Exceedra Software
- Formerly: Cube Software
- Company type: Privately held company
- Industry: Enterprise software
- Founded: 1986
- Defunct: September 2020
- Fate: Acquired
- Successor: Telus Corporation
- Headquarters: London, United Kingdom
- Area served: Worldwide
- Products: TELUS Trade Promotion Management and TELUS Retail Execution systems
- Website: telus.com/agcg

= Exceedra Software =

Defunct British software company

Exceedra Software was a British software company producing integrated business planning and analytics software. The company was acquired by Canadian based Telus Corporation in 2020.

After its acquisition, the company's three main software products were woven into existing Telus offerings, Telus Consumer Goods, Telus Retail Execution, and Telus Trade Promotion Management systems.

==History==
Exceedra Software, formally known as Cube Software, provided integrated business planning and optimization analysis systems to improve performance in trade promotion management for consumer packaged goods companies. Prior to being acquired by TELUS Agriculture and Consumer Goods in 2020, the company was headquartered in London, United Kingdom with offices located in Marlow Buckinghamshire; Charlotte North Carolina, United States and Melbourne, Australia. It was an award-winning, multinational organization.
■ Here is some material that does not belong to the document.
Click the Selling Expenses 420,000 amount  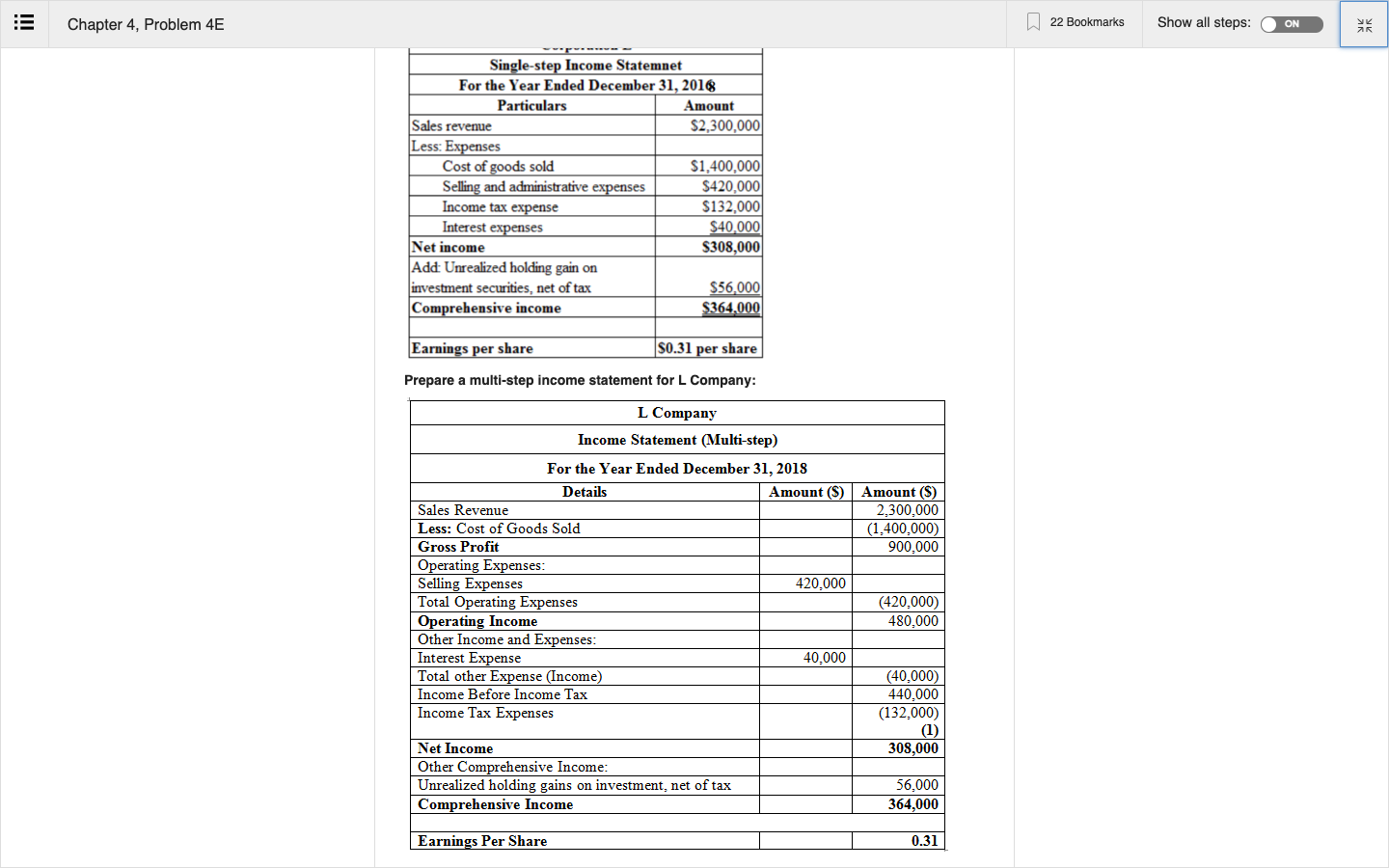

Established in 1986, Exceedra equipped fast moving consumer goods companies with advanced sales and distribution capabilities. The company achieved critical acclaim. It was listed in The Guardian newspaper's Top Tech 100 list in 2011, and The telegraph newspaper's Start Up 100 list in 2011. It won Consumer Goods Technology's 2016 Readers' Choice Survey: Supply Chain Planning award.

==Timeline==
- In 1986, Exceedra introduced Procast – a demand forecasting application, as part of a joint venture with Unilever. The product became commercially available the following year. IT became available internationally across in the retail, consumer goods, manufacturing, wholesale distribution and pharmaceutical sectors.
- In 2009, Exceedra developed ActNow – a demand sensing application that added intelligence to demand planning software.
- In 2010, Exceedra became a Microsoft BizSpark One Company.
- In 2010, Exceedra changed the name of Procast to Sales Planner and Demand Planner.
- After 2013, Exceedra expanded globally, opening offices in the United States and Australia.
- In 2013, Exceedra placed 8th in the Cloudex 20:20– a listing of the top 20 U.K. independent cloud computing companies.
- In 2014, Exceedra was recognized by Gartner in its report “Vendor Panorama for Trade Promotion Management in Consumer Goods, 2014.”
- In 2015, Exceedra was listed in the Top 10 Technology Providers for Trade Promotion Management and as a leader of the SMB category in Consumer Goods Technology (CGT) Readers’ Choice 2015 awards.
- In 2019, Exceedra merged with AFS. The combined company operated as a subsidiary of AFS Technologies under the Exceedra name.
- In 2020, Exceedra was acquired by TELUS Agriculture and Consumer Goods. Its software was woven into two products delivered through TELUS Consumer Goods: TELUS Trade Promotion Management and TELUS Retail Execution.

==Products==
- Telus Consumer Goods were incorporated into TELUS Agriculture and Consumer Goods equips consumer product goods (CPG) companies providing primarily digital tools and technology, designed to unlock existing data. This enables these businesses to optimize their workflows, investments and operations and be more strategic, efficient and profitable.

- Telus Trade Promotion Management provided Consumer Packaged Goods companies with tools to optimize their trade promotion strategy, planning and management across retail and foodservice channels. The trade promotion management software provideed tools designed to improve profitability, visibility, agility and responsiveness. TELUS Trade Promotion Management helps CPG manufacturers reduce trade spend waste, increase efficiency and decrease risk.

- Telus Retail Execution automated point of sale (POS) interactions. Manufacturers can also use it to monitor compliance, manage inventory and execute promotional tactics.